In this document, we will provide step-by-step tutorials on how to create a server project for server-based GWAS analysis. Starting with a plink dataset, this tutorial will teach you how to strand-normalize, filter by quality control (QC) parameters, impute for untested genotypes in samples, and perform association analysis between genotype and phenotypes of interest.
The GWAS module needs to be run on OmicSoft Array Server, the OmicSoft enterprise solution that allows users to store, share, search, and integrate their GWAS projects and data. The same solution has been applied to microarray/SNP/CNV/NGS projects and data to easily share analyzed data with clients and colleagues. ArrayServer also hosts shared genome browsers. The following diagram demonstrates the functionality of Array Server:
Server-based analysis allows the user to run jobs on a remote server (Linux or Windows), which usually has more computing power than a desktop computer. The Array Studio client software, installed on a local desktop machine, is used to interact with the Array Server (like a server terminal). Tasks such as job submission, monitoring, file transfer and data visualization can be done through the client software. Moreover, Array Server has a built-in scheduling system that supports high performance computing clusters (both SGE and PBS/Torque), accelerating the analysis of tremendous amounts of GWAS/imputed data. All the Array Studio modules available for local analysis are also accessible for server-based analysis, with similar graphic interfaces.
A Server Project is a project that is created on the server, rather than on the user s client machine. This project is cached locally on the client machine, in case of loss of connection to the server, but is automatically updated each time the user logs in or clicks the save button. The cache is stored in the user s home folder, typically MyDocuments/Omicsoft/ServerProjects. A Server Project, when stored locally in the cache folder, has a different filename suffix (.ossprj) compared to a regular project (.osprj), and can only be opened when the user is connected to the server.
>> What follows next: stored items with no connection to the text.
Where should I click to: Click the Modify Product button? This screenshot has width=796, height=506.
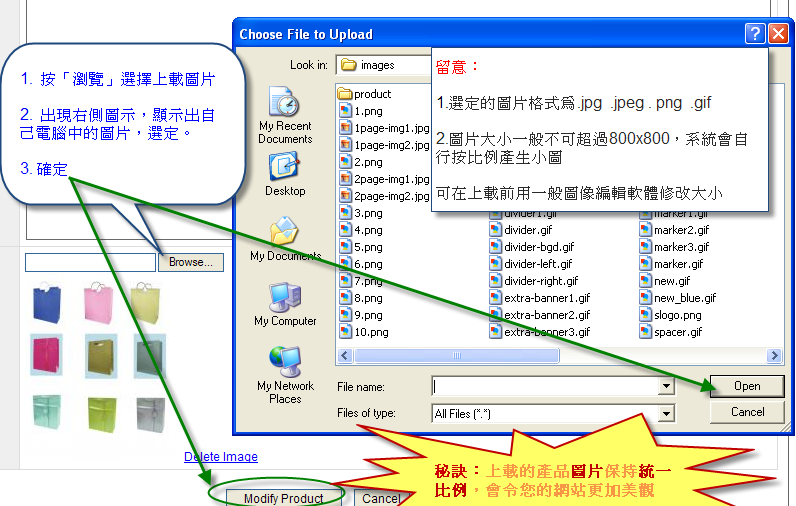tap(283, 498)
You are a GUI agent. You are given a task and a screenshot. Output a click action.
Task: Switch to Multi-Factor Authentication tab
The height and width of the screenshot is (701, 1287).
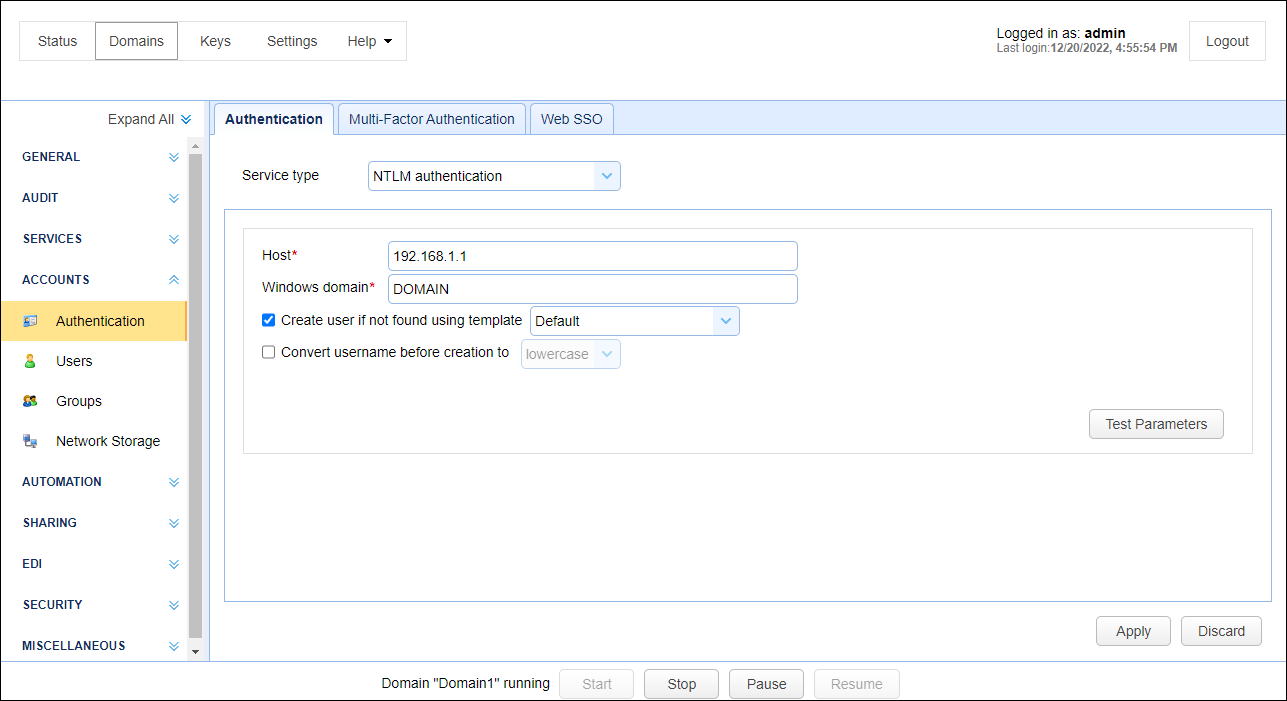(431, 119)
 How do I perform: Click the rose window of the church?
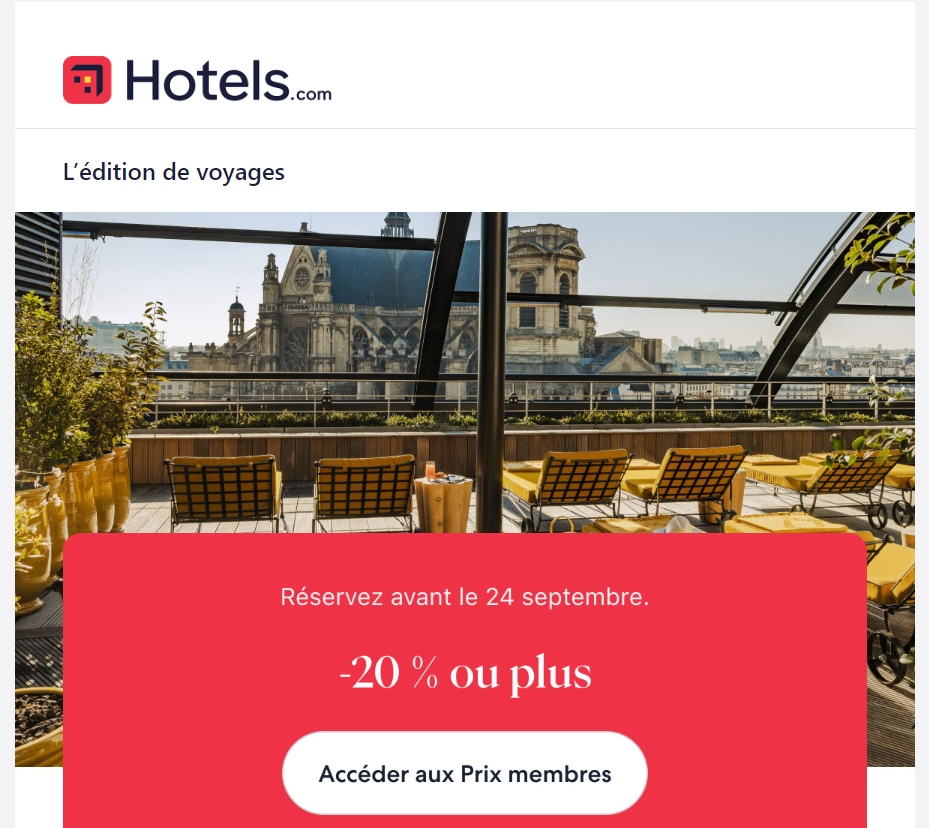coord(303,278)
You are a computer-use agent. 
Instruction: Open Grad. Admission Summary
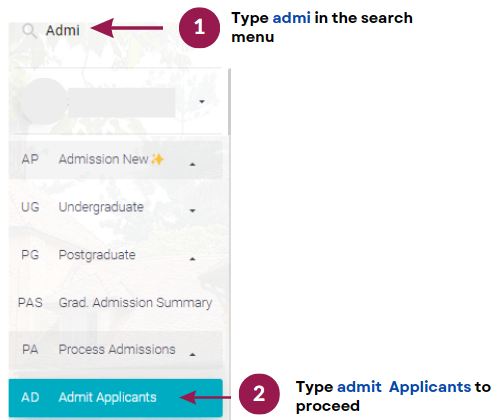coord(116,303)
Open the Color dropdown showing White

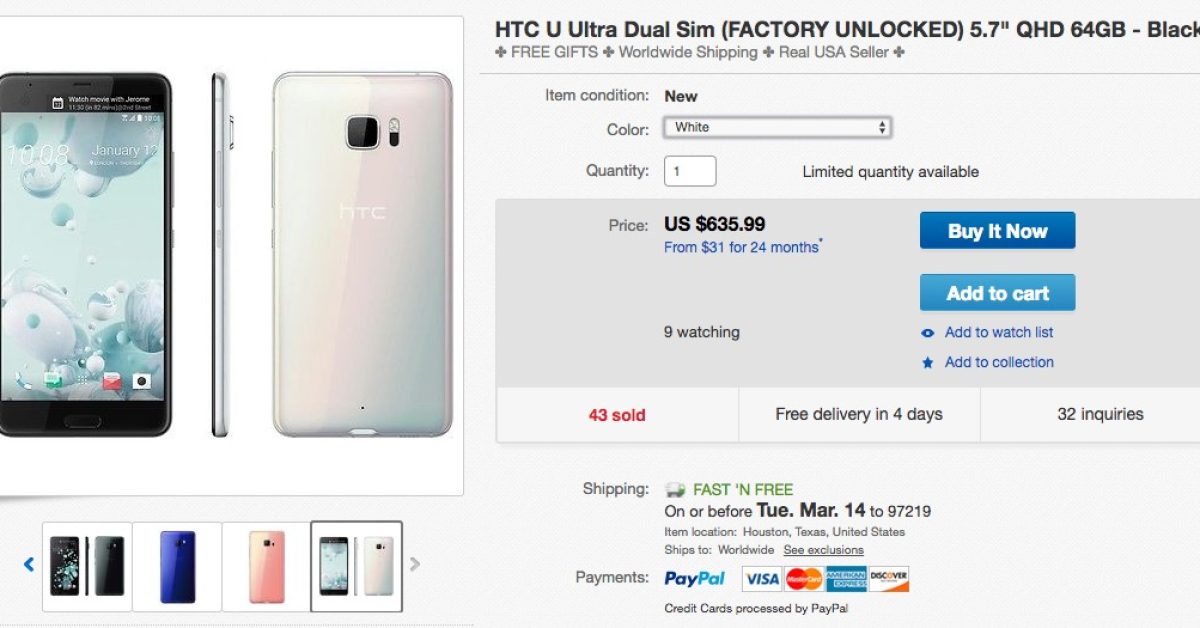click(x=777, y=127)
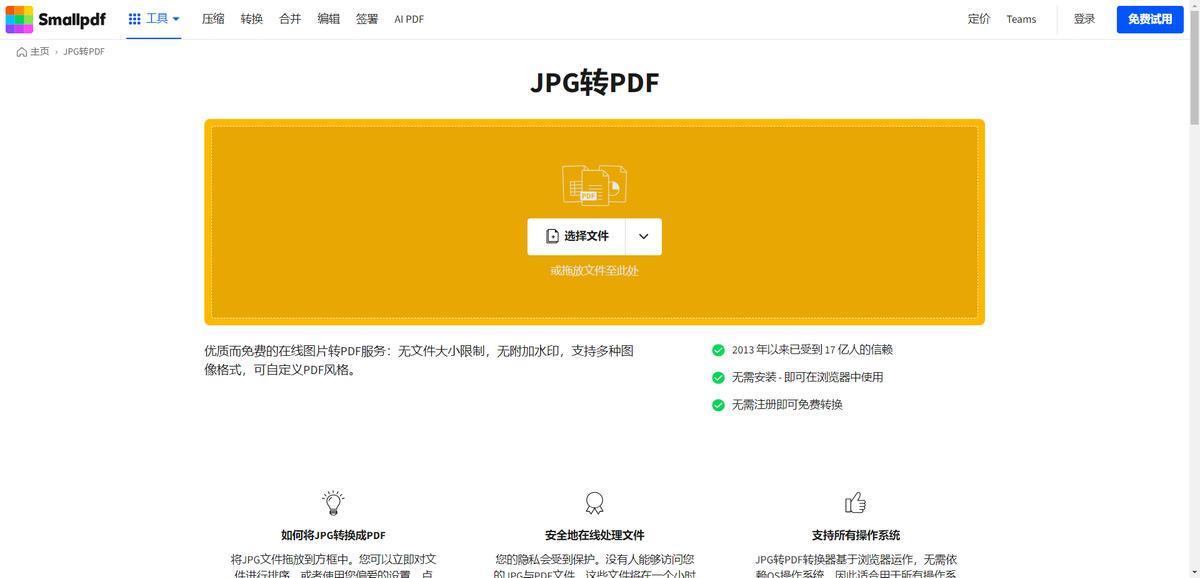Open the 转换 menu item
The image size is (1200, 578).
pos(252,19)
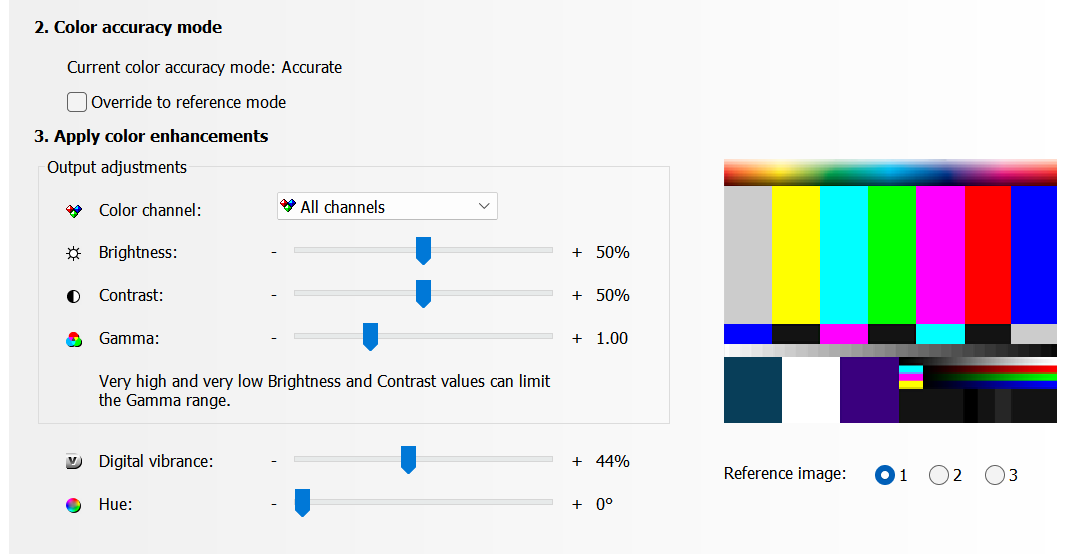The image size is (1085, 554).
Task: Click the plus sign next to Brightness
Action: 577,253
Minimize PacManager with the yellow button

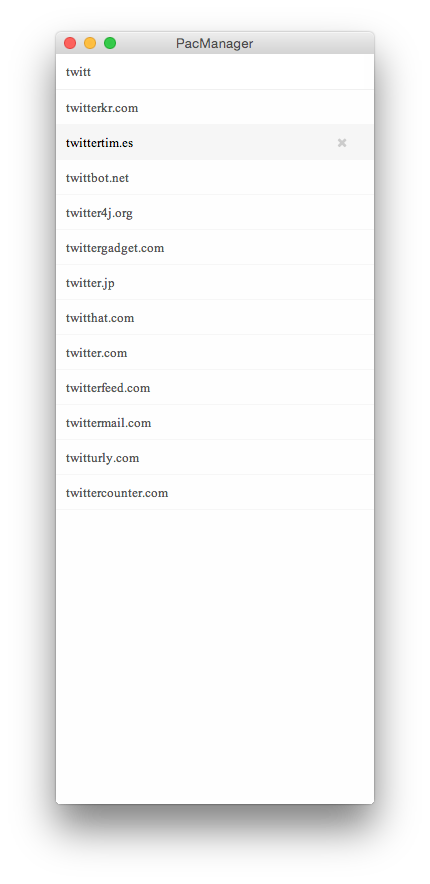pyautogui.click(x=90, y=43)
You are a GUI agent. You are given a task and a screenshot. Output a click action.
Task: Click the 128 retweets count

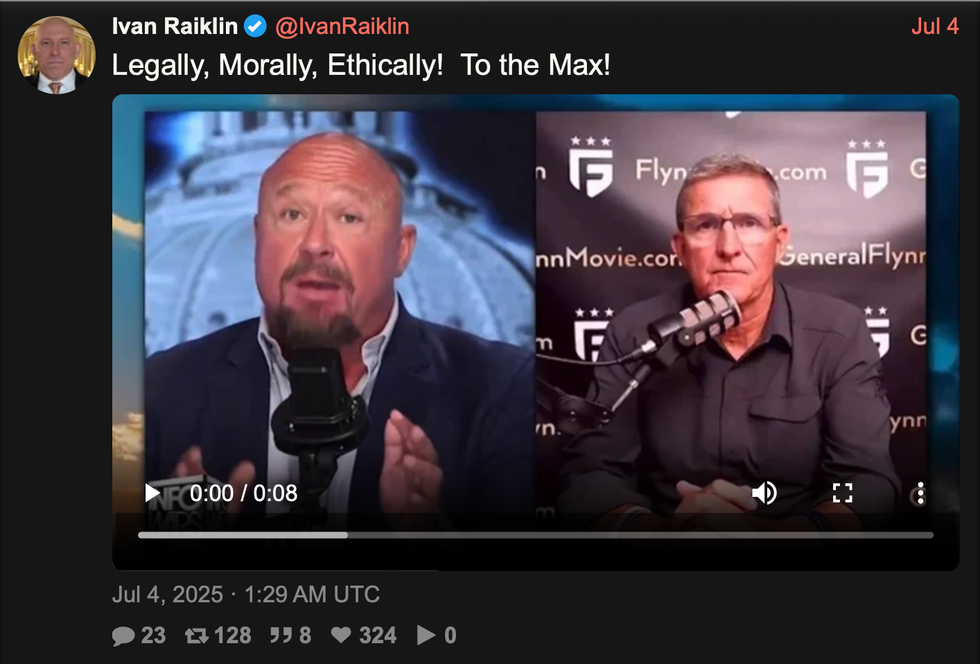[232, 635]
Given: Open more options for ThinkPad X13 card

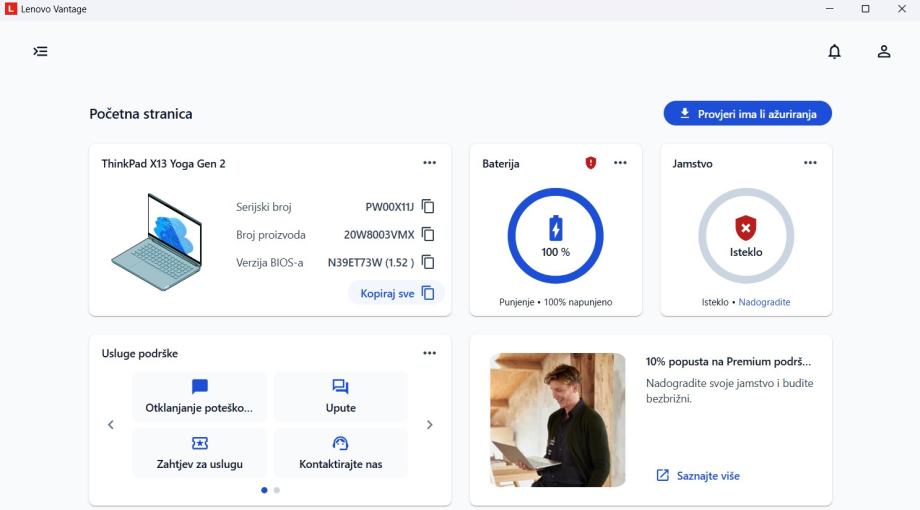Looking at the screenshot, I should tap(429, 163).
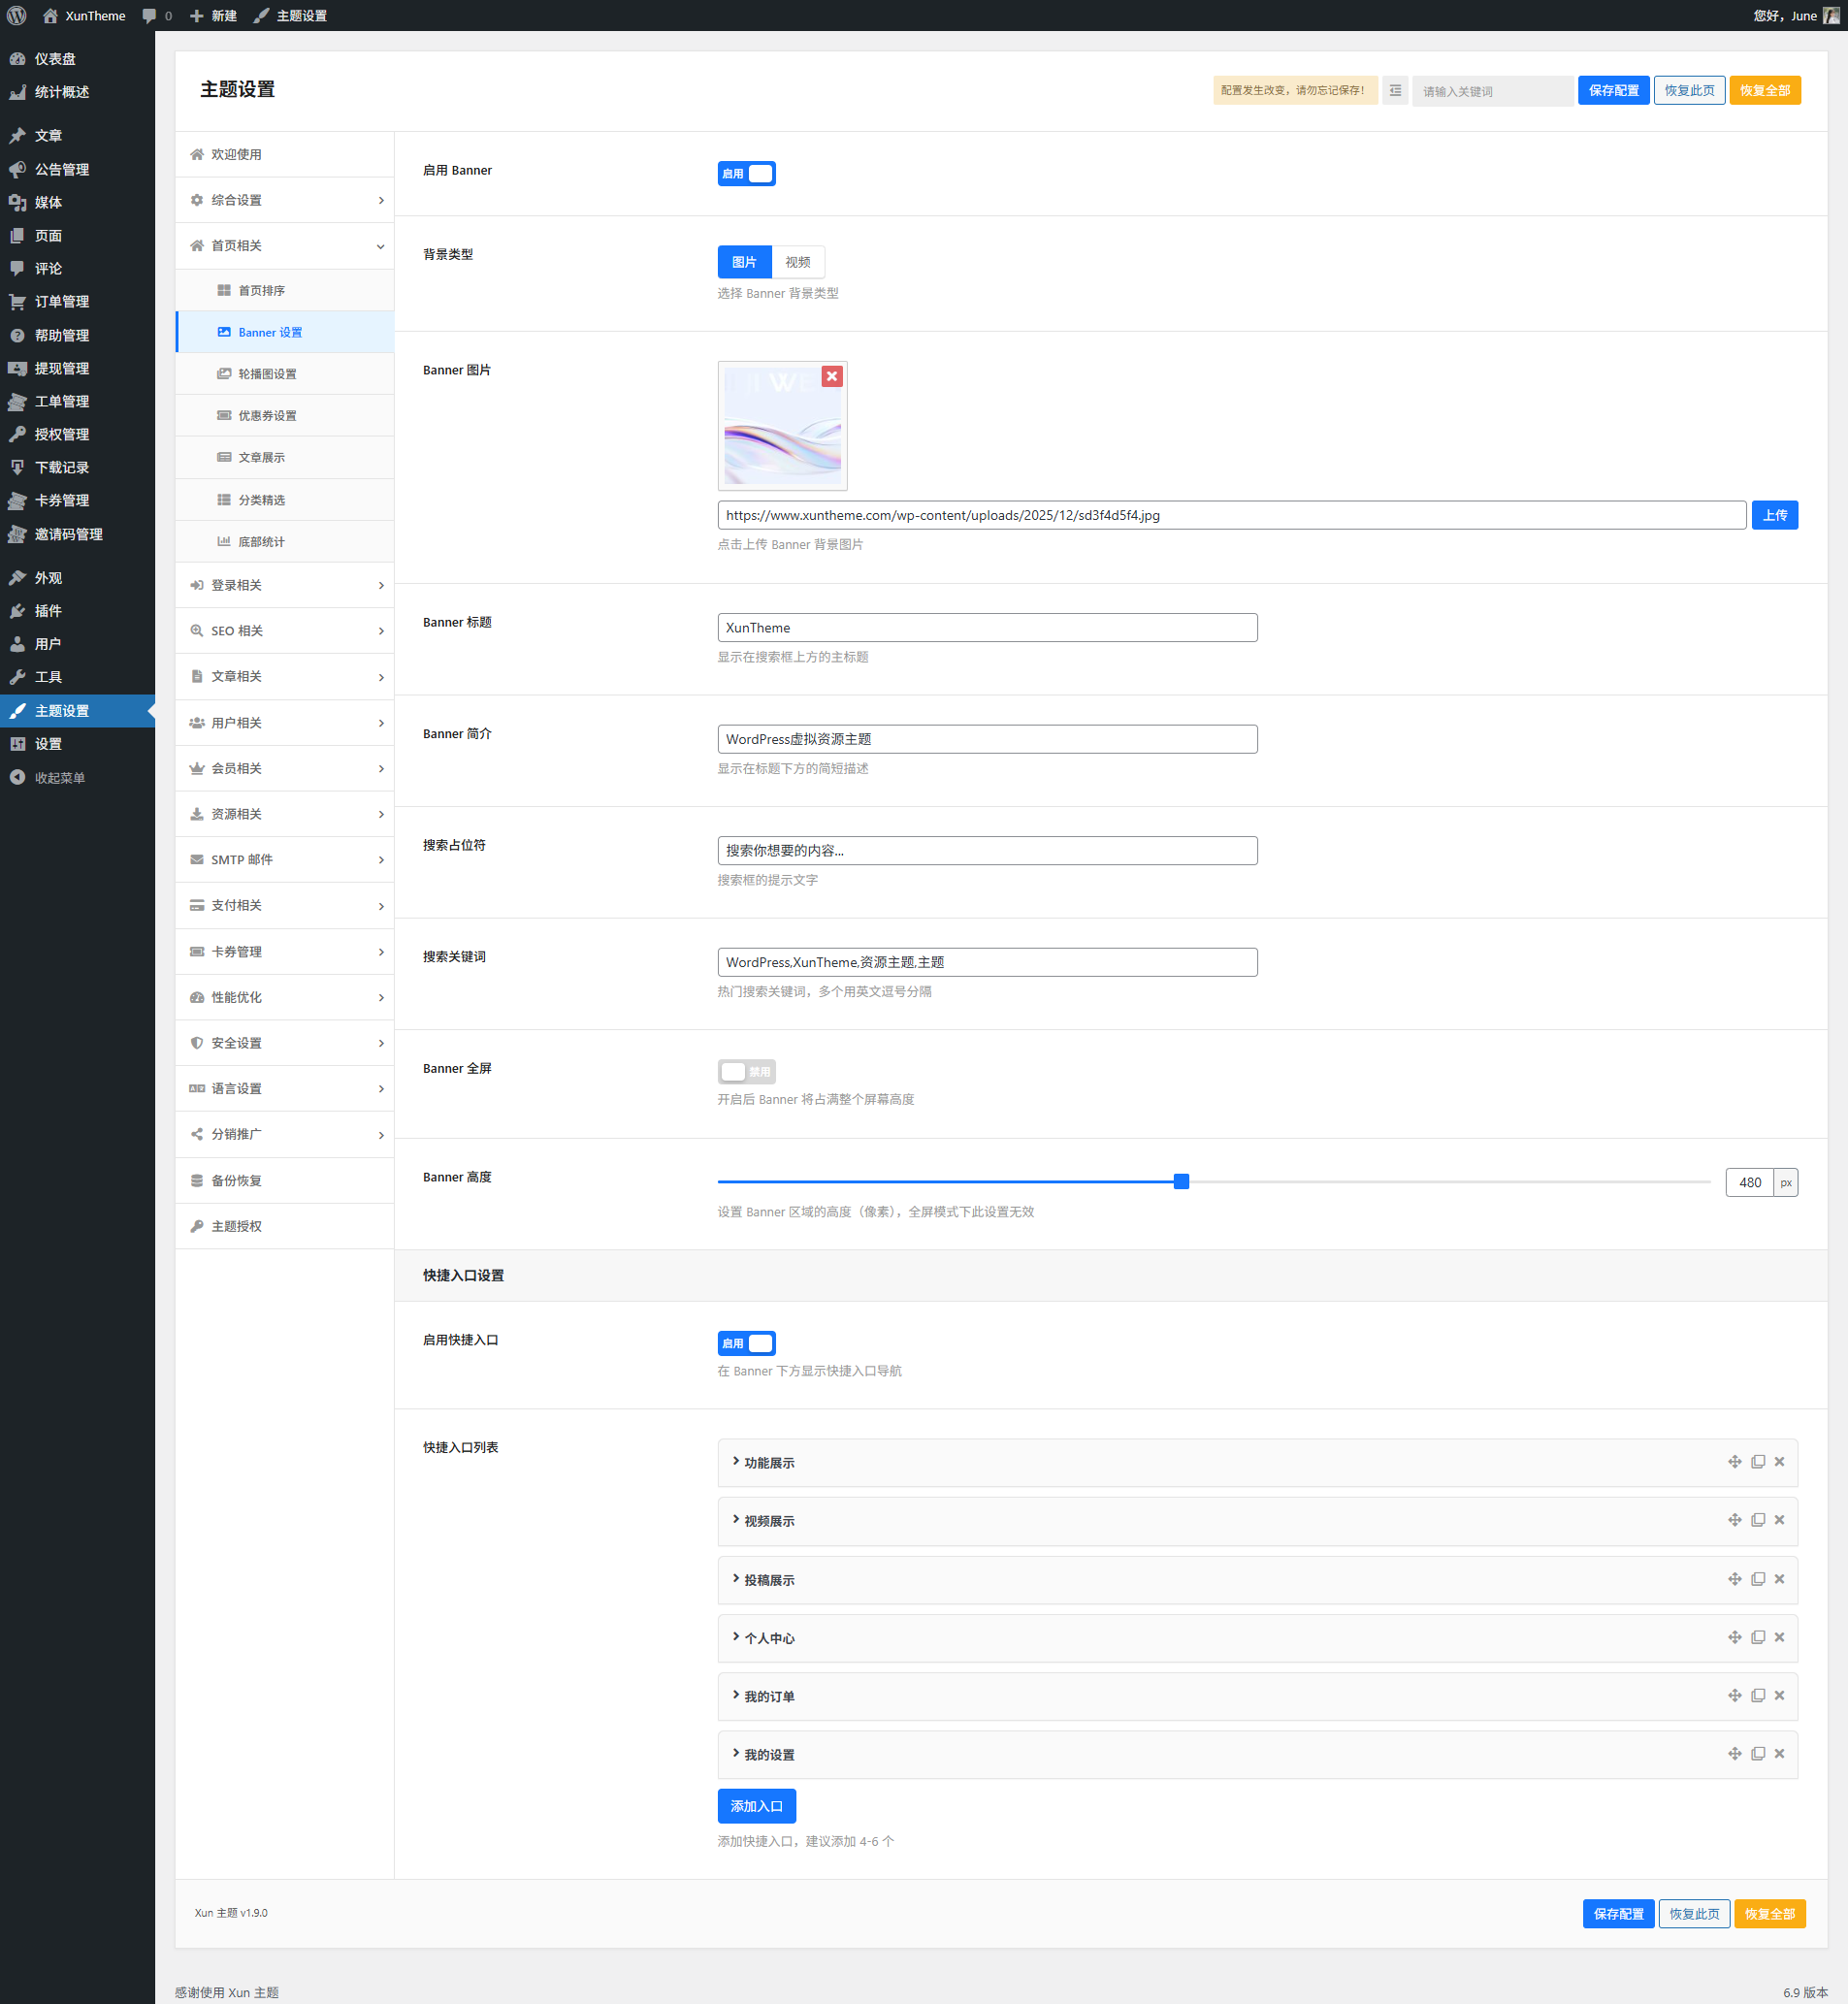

The concept behind a Server Project is that any data that is added to a project is first stored on the server. When the user adds a new dataset (whether it is GWAS, Gene Expression, CNV, or NextGen sequencing data), the user will be prompted with the folder structure of the Array Server instead of the local file system. If a user wishes to use a file from their local file system, the user must first upload the file to the server file system or ask an Admin to map the corresponding storage. Most companies store data on network drives, so they can map these drives directly in Array Server and all users will be able to access data easily during server analysis. All data addition and extraction is done on the server side, by Array Server, instead of the user s client machine. This allows the user to use the power of the server, instead of the user s individual client machine for the importing of data. This is extremely important for some memory/CPU-intensive importing operations (such as imputation). After data QC, imputation and analysis, data can be downloaded to the client machine, where the user can add views, run additional statistical analysis, etc. Anytime the user saves the project, it is synchronized with the version on the server.
The user should first download the demo data file for use in the tutorial and save it to the local machine. The file can be accessed from the following URL: link
The dataset is based on The Geuvadis Project that combined transcriptomics and genomics for a subset of 465 individuals from the 1000 Genomes Project. The input phase 3 1000 Genomes Project data is in plink format link. CPNE1 gene expression data for these individuals can be found in file Phenotype.txt in the Phenotype folder and is based on the normalized gene-level expression provided by The Geuvadis mRNA sequencing ( http://www.ebi.ac.uk/arrayexpress/files/E-GEUV-1/analysis_results/). The expression data file also contains gender information and principal component scores, which we will discuss in detail later.
Note: Omicsoft constantly updates the GWAS module in order to meet continued requests of our customers. Therefore, you may note slightly different results when you compare your results to the results in this tutorial. Please contact customer support (email@example.com) if you have any questions as you go through this tutorial.
After this tutorial, users will be able to perform GWAS analysis to find the SNPs significantly associated with the expression level of a gene of interest (e.g. CPNE1).